Negociações Reino Unido–Dinamarca para fragatas Tipo 31
Impulsionado pelo novo destaque que as fragatas Tipo 31 trouxeram à sua indústria naval, o Reino Unido está a avançar nas conversações para dotar a Marinha Real da Dinamarca com três novos navios desta classe. O programa, conduzido pela Babcock International a partir do estaleiro de Rosyth, afirmou-se como uma das iniciativas mais bem-sucedidas da construção naval britânica, tanto pelo contributo directo para a Royal Navy como pelas oportunidades de exportação que abriu junto de parceiros europeus e de outras regiões.
Substituição da classe Iver Huitfeldt na Marinha Real da Dinamarca
A perspectiva é que as futuras fragatas dinamarquesas substituam gradualmente a actual classe Iver Huitfeldt, em serviço desde 2012-2013. Apesar de terem sido concebidas com uma abordagem modular, estas plataformas evidenciaram limitações relevantes na integração dos seus sistemas de combate, sobretudo no que respeita ao radar APAR, o que levou o Ministério da Defesa dinamarquês a considerar que uma modernização seria antieconómica. Assim, a passagem para as Tipo 31 surge como a alternativa mais natural para preservar a capacidade de defesa aérea da frota.

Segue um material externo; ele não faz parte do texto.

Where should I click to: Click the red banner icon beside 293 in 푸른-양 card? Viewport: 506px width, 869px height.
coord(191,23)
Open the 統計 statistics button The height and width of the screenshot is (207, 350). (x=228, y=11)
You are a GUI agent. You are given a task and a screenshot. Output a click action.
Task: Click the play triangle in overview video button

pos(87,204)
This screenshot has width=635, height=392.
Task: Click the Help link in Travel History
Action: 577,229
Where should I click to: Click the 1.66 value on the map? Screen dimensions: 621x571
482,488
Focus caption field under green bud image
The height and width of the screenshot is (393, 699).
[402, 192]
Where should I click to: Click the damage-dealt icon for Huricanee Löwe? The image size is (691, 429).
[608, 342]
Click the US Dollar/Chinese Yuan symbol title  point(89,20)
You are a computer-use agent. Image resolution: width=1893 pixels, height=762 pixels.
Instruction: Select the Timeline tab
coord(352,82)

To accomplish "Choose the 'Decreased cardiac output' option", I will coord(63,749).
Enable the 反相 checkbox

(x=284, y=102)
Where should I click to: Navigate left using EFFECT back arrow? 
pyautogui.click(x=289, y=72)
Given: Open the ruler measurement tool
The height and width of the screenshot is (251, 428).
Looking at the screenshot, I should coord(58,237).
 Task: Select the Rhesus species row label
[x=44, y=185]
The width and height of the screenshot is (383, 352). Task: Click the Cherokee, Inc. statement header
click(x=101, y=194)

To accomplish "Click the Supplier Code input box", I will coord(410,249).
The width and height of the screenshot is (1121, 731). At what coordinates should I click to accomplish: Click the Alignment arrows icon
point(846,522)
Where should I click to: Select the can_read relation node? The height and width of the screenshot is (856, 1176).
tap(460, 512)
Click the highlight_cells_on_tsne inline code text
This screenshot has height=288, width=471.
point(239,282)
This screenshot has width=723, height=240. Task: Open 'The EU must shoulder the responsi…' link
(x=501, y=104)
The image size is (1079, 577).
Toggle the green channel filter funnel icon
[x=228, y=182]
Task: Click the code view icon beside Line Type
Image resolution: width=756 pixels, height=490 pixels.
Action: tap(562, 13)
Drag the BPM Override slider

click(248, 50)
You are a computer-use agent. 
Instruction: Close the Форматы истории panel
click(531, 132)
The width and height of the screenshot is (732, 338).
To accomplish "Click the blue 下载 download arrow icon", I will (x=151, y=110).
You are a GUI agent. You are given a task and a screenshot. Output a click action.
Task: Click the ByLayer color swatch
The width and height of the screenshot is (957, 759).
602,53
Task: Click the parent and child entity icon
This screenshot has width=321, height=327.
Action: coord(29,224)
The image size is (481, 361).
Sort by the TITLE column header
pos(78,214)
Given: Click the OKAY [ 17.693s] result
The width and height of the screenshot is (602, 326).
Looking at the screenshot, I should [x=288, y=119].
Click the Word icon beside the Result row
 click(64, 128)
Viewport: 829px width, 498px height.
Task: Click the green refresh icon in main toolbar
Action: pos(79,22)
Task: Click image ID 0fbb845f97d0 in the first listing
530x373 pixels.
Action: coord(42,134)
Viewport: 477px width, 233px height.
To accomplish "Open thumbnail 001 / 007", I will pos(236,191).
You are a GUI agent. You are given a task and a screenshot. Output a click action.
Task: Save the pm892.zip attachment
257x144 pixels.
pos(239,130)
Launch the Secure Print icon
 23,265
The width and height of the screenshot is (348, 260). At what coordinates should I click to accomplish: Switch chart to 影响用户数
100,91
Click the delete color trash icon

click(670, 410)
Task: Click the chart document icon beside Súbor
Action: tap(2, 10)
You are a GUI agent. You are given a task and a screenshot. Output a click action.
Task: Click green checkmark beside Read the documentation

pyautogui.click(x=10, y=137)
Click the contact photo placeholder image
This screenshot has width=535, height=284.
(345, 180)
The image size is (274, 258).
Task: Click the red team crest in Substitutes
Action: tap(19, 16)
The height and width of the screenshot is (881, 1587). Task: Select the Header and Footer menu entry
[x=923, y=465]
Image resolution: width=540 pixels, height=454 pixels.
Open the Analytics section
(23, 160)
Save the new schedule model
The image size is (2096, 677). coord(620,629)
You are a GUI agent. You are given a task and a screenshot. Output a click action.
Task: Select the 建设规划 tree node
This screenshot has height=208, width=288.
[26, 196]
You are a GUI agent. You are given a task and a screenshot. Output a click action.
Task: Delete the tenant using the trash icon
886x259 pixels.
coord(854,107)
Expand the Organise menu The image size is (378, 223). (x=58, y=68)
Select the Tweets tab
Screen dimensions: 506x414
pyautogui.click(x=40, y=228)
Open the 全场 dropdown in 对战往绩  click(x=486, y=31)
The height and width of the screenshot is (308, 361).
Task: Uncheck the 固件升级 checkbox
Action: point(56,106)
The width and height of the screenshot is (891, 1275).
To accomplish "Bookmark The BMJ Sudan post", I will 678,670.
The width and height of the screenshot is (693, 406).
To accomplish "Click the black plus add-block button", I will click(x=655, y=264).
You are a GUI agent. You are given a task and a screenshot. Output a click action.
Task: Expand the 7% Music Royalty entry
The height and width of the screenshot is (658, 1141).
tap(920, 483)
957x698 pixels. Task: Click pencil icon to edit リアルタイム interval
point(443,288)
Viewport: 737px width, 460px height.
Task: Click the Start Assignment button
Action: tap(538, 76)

Tipo 31: base de experiência dinamarquesa e melhorias
O desenho das Tipo 31 assenta na experiência dinamarquesa com os Iver Huitfeldt, mas inclui melhorias significativas em termos de sobrevivência, flexibilidade e capacidade de adaptação a diferentes sistemas de armas. Com este enquadramento, Copenhaga passaria a dispor de um navio comprovado e escalável, preparado para responder às exigências de um contexto estratégico cada vez mais desafiante no mar do Norte e no Báltico.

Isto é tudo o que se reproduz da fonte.